Yapmanız gerekenler: Kazakistan'ın coğrafi konumunu anlatan metinde "İrtiş, Esil ve Jayık'ta" ifadesinden başlayıp aşağıya doğru "büyük barajı vardır." ifadesine kadar uzanan bölümün tamamını birebir çıktı olarak verin.

Sayfa:
• • • •

Anasayfa / KZ / Genel Bilgiler

Genel Bilgiler

Coğrafi Konum
 
2.724.900 km2 yüzölçümüne sahip olan Kazakistan, yüzölçümü açısından dünyanın dokuzuncu, eski Sovyetler Birliği ülkelerinin ikinci en büyük ülkesidir. Türkiye’nin yaklaşık 3,5 katı büyüklüğündeki ülke, Orta Asya’da Çin’in kuzeybatısında, Ural Nehri’nin batısında yer almaktadır. Ülkenin sınır komşuları Çin (1.533 km), Kırgızistan (1.051 km), Rusya (6.846 km), Türkmenistan (379 km) ve Özbekistan (2.203 km)’dır. Kazakistan’ın Aral Gölü’ne 1.070 km’lik ve Hazar Denizi’ne 1.894 km’lik sınırı da bulunmaktadır.
 
Doğudaki Altay Dağları, güneydoğusundaki Tien Şan - Tanrı Dağları- ve onun uzantıları Jongar Alatav ve Saur-Tarbagatay ülkenin en büyük dağlarını oluşturmaktadır. İrtiş, Esil, Jayık, İli, Sırderya, Tobıl, Sarısu ülkenin en büyük nehirleridir. İrili ufaklı ve çoğu yaz aylarında kuruyan 7.000’den fazla akarsu bulunmaktadır. İrtiş, Esil ve Tobıl nehirleri Obi havzasına dahil olup Kuzey Buz Denizine, diğerleri ise ülke içindeki göllere dökülmektedir.
 
İrtiş, Esil ve Jayık'ta gemi taşımacılığı yapılmaktadır. Ülkede irili ufaklı 48 bin göl bulunmaktadır. Hazar, Aral, Balkaş, Alagöl, Zaysan, Tengiz, Sıletı gölleri ülkenin belli başlı büyük gölleridir. Ülkenin güneybatısında bulunan Aral Gölü suyunun çekilmesi nedeni ile küçülmektedir. Göllerin önemli bir kısmı çok tuzlu olduğundan tuz üretimi yapılmaktadır. Balkaş ve Zeysan ise önemli tatlı su gölleridir. İrtiş'de iki, İle ve Sırderya'da birer olmak üzere ülkenin dört büyük barajı vardır.

• • • •

Kayıtlı veri kümesi öğeleri:
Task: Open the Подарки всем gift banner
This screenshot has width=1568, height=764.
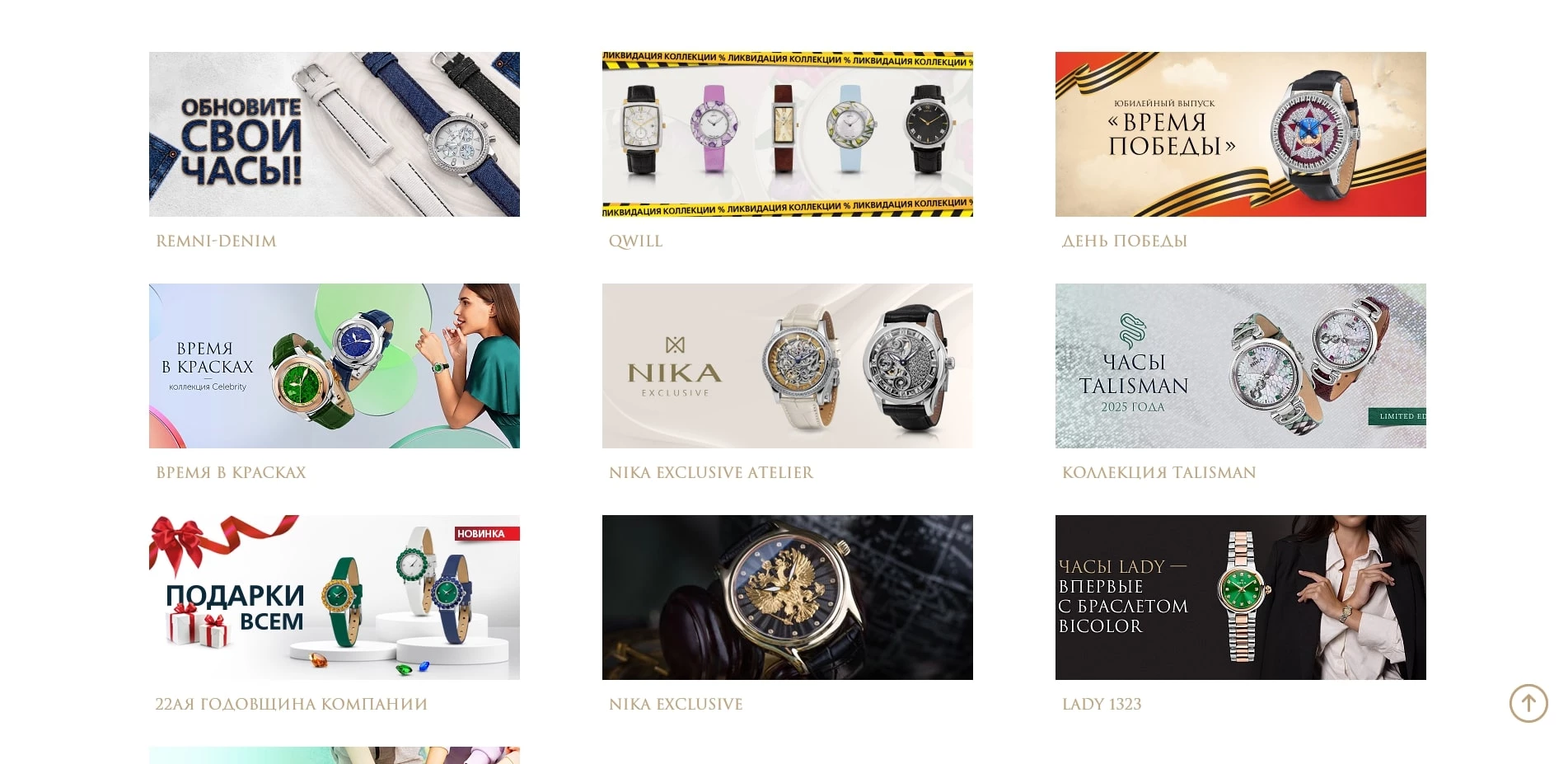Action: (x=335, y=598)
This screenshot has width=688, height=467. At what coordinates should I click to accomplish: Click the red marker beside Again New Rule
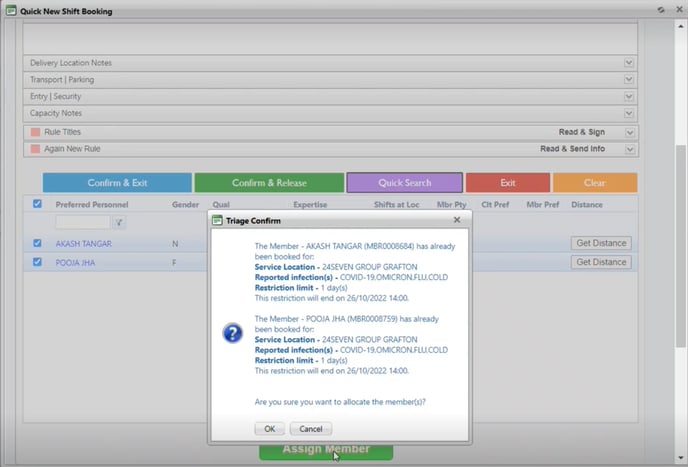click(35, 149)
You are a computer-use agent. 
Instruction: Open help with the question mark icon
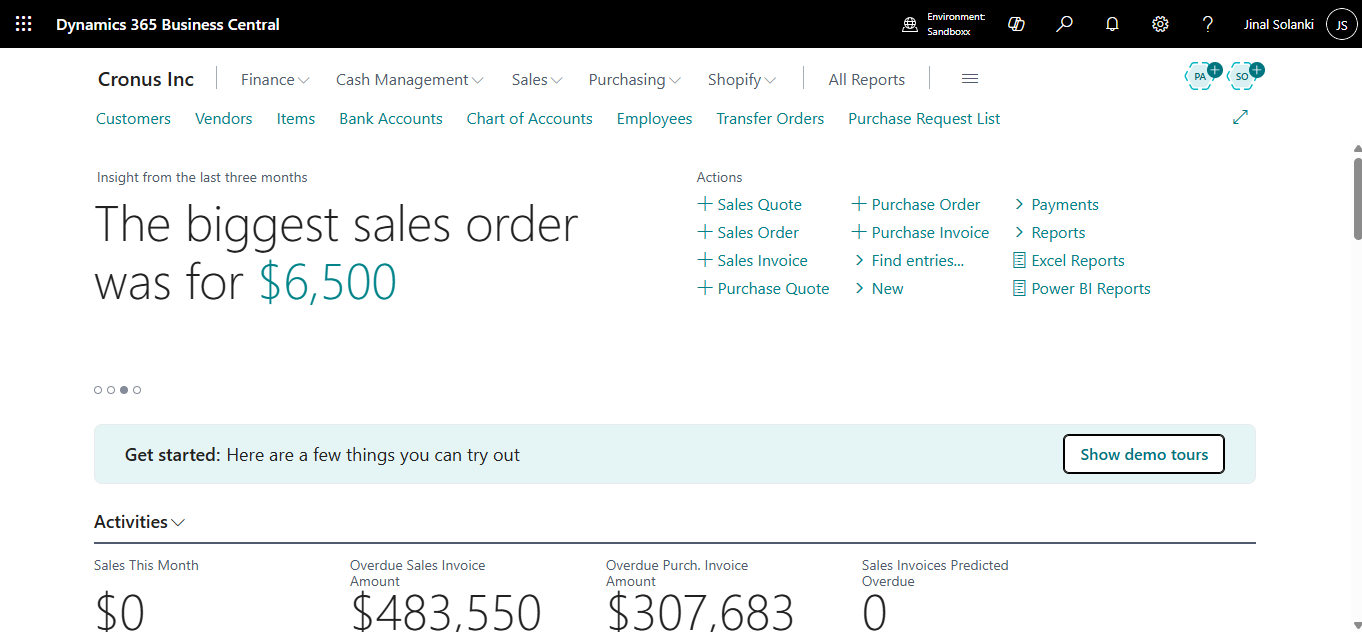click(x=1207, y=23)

• • • •

Eksiksiz yanıt:
İrtiş, Esil ve Jayık'ta gemi taşımacılığı yapılmaktadır. Ülkede irili ufaklı 48 bin göl bulunmaktadır. Hazar, Aral, Balkaş, Alagöl, Zaysan, Tengiz, Sıletı gölleri ülkenin belli başlı büyük gölleridir. Ülkenin güneybatısında bulunan Aral Gölü suyunun çekilmesi nedeni ile küçülmektedir. Göllerin önemli bir kısmı çok tuzlu olduğundan tuz üretimi yapılmaktadır. Balkaş ve Zeysan ise önemli tatlı su gölleridir. İrtiş'de iki, İle ve Sırderya'da birer olmak üzere ülkenin dört büyük barajı vardır.